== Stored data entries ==
* * * * * * *
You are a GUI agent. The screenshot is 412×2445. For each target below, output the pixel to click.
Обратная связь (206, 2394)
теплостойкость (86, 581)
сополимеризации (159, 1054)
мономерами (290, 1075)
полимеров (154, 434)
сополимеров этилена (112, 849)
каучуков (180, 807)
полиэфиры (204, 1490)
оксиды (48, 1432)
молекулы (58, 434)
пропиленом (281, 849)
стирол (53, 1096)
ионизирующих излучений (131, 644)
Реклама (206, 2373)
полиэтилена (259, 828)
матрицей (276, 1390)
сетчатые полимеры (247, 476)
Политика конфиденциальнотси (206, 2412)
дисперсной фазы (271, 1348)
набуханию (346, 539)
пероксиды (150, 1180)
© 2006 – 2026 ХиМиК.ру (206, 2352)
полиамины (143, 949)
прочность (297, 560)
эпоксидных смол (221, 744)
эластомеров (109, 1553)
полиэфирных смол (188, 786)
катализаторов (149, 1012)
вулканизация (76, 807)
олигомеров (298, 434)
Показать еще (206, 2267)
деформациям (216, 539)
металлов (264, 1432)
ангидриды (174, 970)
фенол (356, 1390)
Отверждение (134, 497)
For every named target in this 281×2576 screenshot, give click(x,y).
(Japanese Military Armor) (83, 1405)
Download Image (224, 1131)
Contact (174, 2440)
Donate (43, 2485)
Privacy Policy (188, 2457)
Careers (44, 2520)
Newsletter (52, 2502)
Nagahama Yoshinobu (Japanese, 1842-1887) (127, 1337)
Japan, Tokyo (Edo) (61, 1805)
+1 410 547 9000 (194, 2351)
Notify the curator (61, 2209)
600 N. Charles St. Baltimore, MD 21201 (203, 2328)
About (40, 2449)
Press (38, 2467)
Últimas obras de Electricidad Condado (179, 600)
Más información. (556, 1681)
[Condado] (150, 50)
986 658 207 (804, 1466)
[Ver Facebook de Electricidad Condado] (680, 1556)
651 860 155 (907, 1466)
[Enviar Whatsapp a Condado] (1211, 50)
* * * * * * *
== Problem ==
Give the data again, exactly as written.

== Result of this task ==
You are a GUI agent. The screenshot is 412×2445. For each target below, output the pixel to click.
Обратная связь (206, 2394)
теплостойкость (86, 581)
сополимеризации (159, 1054)
мономерами (290, 1075)
полимеров (154, 434)
сополимеров этилена (112, 849)
каучуков (180, 807)
полиэфиры (204, 1490)
оксиды (48, 1432)
молекулы (58, 434)
пропиленом (281, 849)
стирол (53, 1096)
ионизирующих излучений (131, 644)
Реклама (206, 2373)
полиэтилена (259, 828)
матрицей (276, 1390)
сетчатые полимеры (247, 476)
Политика конфиденциальнотси (206, 2412)
дисперсной фазы (271, 1348)
набуханию (346, 539)
пероксиды (150, 1180)
© 2006 – 2026 ХиМиК.ру (206, 2352)
полиамины (143, 949)
прочность (297, 560)
эпоксидных смол (221, 744)
эластомеров (109, 1553)
полиэфирных смол (188, 786)
катализаторов (149, 1012)
вулканизация (76, 807)
олигомеров (298, 434)
Показать еще (206, 2267)
деформациям (216, 539)
металлов (264, 1432)
ангидриды (174, 970)
фенол (356, 1390)
Отверждение (134, 497)
For every named target in this 281×2576 screenshot, give click(x,y).
(Japanese Military Armor) (83, 1405)
Download Image (224, 1131)
Contact (174, 2440)
Donate (43, 2485)
Privacy Policy (188, 2457)
Careers (44, 2520)
Newsletter (52, 2502)
Nagahama Yoshinobu (Japanese, 1842-1887) (127, 1337)
Japan, Tokyo (Edo) (61, 1805)
+1 410 547 9000 (194, 2351)
Notify the curator (61, 2209)
600 N. Charles St. Baltimore, MD 21201 (203, 2328)
About (40, 2449)
Press (38, 2467)
Últimas obras de Electricidad Condado (179, 600)
Más información. (556, 1681)
[Condado] (150, 50)
986 658 207 (804, 1466)
[Ver Facebook de Electricidad Condado] (680, 1556)
651 860 155 (907, 1466)
[Enviar Whatsapp a Condado] (1211, 50)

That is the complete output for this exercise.